*Activity*
Take from the material every line that contains the word "video".

*Extracted data*

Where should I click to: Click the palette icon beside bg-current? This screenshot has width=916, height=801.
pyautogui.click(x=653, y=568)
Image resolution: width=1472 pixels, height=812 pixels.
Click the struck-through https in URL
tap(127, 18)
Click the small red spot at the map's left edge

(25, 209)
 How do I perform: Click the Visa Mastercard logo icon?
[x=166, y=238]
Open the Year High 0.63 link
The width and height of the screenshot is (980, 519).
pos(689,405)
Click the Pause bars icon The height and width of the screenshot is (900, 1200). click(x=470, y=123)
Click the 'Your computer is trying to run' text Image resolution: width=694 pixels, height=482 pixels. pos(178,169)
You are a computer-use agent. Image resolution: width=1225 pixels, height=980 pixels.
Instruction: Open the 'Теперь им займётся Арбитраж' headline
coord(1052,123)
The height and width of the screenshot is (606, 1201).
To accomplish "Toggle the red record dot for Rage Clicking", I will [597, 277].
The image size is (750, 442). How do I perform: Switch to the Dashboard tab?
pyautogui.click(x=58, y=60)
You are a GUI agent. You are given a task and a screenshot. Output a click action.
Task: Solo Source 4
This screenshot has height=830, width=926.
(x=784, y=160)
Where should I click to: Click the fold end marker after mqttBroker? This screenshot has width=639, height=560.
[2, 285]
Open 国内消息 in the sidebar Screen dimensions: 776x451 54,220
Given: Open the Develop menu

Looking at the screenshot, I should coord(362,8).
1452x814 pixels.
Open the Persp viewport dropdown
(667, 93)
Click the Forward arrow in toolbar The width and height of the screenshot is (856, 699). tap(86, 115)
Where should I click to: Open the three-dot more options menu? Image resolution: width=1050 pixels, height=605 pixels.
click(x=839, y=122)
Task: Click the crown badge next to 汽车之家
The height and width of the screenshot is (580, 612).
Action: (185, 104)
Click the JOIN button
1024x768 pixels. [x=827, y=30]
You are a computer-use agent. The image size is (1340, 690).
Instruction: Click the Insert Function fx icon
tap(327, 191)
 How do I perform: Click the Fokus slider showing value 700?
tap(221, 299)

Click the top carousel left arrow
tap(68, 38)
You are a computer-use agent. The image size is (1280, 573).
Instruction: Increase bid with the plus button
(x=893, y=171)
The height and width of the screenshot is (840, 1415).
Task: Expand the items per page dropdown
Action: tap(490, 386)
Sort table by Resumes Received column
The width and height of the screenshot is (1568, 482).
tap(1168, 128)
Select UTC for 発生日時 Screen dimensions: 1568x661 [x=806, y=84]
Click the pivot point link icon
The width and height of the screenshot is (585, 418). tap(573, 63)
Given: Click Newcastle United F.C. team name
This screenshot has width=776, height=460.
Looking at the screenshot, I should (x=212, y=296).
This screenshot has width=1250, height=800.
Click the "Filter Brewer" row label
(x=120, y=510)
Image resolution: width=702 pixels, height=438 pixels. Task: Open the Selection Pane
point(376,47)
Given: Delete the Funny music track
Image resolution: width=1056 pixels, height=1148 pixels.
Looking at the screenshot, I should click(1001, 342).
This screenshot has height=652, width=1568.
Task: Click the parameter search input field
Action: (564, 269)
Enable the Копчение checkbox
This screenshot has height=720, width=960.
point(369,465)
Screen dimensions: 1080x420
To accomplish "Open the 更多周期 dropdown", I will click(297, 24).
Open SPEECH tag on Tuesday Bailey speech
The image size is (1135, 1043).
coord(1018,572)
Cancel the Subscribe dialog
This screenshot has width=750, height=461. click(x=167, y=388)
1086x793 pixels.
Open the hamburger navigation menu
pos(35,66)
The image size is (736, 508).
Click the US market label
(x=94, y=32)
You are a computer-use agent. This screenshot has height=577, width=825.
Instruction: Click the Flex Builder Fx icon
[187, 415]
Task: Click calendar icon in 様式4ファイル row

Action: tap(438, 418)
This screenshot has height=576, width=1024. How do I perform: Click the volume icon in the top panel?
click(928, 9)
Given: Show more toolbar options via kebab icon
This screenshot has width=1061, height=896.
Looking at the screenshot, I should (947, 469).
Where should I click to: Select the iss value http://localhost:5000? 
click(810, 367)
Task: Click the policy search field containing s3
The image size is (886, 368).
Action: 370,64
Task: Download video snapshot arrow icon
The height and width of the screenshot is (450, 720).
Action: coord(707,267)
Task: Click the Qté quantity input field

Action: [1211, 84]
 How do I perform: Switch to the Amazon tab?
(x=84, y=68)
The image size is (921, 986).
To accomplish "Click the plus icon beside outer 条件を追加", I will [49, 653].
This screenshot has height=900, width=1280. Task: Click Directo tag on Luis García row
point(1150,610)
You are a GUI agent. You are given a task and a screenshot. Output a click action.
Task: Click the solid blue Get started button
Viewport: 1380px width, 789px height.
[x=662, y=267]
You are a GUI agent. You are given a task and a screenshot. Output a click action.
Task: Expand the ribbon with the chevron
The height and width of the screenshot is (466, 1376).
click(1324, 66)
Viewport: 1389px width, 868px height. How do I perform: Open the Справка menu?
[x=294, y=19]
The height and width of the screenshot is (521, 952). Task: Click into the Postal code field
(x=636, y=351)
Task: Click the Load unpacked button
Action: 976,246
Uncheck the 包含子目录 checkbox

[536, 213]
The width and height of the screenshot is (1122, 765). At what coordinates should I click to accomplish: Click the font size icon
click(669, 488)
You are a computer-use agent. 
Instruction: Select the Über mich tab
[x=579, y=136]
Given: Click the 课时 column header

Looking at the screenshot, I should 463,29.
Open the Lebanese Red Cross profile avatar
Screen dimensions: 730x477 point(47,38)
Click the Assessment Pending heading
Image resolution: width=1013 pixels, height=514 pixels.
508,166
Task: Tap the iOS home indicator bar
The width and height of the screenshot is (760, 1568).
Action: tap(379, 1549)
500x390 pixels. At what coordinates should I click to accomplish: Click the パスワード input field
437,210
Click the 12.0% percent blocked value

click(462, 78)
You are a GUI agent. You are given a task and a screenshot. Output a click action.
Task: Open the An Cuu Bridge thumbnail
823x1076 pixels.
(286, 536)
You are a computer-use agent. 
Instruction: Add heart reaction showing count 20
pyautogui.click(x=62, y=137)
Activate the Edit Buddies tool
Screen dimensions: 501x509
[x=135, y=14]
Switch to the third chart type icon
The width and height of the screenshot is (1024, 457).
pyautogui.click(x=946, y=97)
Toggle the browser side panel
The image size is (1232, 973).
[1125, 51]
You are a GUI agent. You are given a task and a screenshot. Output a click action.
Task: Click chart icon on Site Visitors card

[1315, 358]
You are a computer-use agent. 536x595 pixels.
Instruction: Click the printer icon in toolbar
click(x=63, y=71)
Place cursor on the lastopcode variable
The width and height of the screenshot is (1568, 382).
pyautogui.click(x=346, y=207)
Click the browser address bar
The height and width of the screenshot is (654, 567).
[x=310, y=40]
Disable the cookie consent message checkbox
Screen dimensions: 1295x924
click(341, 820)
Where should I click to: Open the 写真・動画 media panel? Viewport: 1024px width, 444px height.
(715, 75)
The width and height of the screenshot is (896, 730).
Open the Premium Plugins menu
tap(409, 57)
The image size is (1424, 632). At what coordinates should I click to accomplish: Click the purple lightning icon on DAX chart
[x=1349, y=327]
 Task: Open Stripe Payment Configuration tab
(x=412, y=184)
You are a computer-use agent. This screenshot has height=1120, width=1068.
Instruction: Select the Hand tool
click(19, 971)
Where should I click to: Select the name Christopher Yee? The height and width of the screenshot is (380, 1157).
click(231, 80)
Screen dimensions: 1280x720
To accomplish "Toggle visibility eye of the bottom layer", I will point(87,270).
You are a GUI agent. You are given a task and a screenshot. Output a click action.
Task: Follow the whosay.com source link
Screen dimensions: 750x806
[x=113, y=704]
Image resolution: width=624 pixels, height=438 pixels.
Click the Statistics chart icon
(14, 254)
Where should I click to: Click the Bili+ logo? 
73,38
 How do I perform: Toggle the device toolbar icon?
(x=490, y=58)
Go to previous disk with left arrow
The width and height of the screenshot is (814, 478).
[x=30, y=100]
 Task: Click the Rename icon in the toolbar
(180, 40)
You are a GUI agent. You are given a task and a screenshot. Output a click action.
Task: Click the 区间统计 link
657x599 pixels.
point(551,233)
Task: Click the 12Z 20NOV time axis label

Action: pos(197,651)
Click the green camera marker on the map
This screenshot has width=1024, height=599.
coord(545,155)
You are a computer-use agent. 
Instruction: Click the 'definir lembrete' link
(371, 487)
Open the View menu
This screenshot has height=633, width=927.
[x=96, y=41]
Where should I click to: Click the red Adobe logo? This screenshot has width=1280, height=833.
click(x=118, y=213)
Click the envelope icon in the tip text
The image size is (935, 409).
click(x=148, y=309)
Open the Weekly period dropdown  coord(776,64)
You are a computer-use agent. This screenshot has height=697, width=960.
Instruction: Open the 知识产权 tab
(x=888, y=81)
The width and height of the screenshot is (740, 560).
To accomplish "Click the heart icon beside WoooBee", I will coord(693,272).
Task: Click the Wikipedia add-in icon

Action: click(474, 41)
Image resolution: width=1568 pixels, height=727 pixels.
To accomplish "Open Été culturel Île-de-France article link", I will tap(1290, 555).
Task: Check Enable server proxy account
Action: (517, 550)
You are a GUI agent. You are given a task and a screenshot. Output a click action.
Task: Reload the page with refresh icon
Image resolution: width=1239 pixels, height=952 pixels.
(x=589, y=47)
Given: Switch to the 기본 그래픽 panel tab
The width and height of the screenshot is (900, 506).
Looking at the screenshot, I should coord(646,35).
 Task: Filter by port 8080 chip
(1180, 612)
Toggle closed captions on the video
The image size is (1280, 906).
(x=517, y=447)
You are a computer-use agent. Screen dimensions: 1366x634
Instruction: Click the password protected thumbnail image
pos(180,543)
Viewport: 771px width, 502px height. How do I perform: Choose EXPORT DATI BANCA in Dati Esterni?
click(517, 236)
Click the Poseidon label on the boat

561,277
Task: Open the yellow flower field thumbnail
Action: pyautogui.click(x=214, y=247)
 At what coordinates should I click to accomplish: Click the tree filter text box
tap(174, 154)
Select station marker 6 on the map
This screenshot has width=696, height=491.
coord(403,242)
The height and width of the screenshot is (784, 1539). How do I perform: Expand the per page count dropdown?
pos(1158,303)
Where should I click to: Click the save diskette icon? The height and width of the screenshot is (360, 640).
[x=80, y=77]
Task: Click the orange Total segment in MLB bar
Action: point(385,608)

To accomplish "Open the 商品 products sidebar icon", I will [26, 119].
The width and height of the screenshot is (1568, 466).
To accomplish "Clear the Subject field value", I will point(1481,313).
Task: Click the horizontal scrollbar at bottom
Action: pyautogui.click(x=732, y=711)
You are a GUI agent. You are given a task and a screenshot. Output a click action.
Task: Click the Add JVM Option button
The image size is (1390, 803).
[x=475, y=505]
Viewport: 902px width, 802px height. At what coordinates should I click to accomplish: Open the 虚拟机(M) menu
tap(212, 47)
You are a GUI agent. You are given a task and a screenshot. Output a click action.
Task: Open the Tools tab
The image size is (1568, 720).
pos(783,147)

*Result for this exercise*
Task: Download video snapshot arrow icon
Toggle closed captions on the video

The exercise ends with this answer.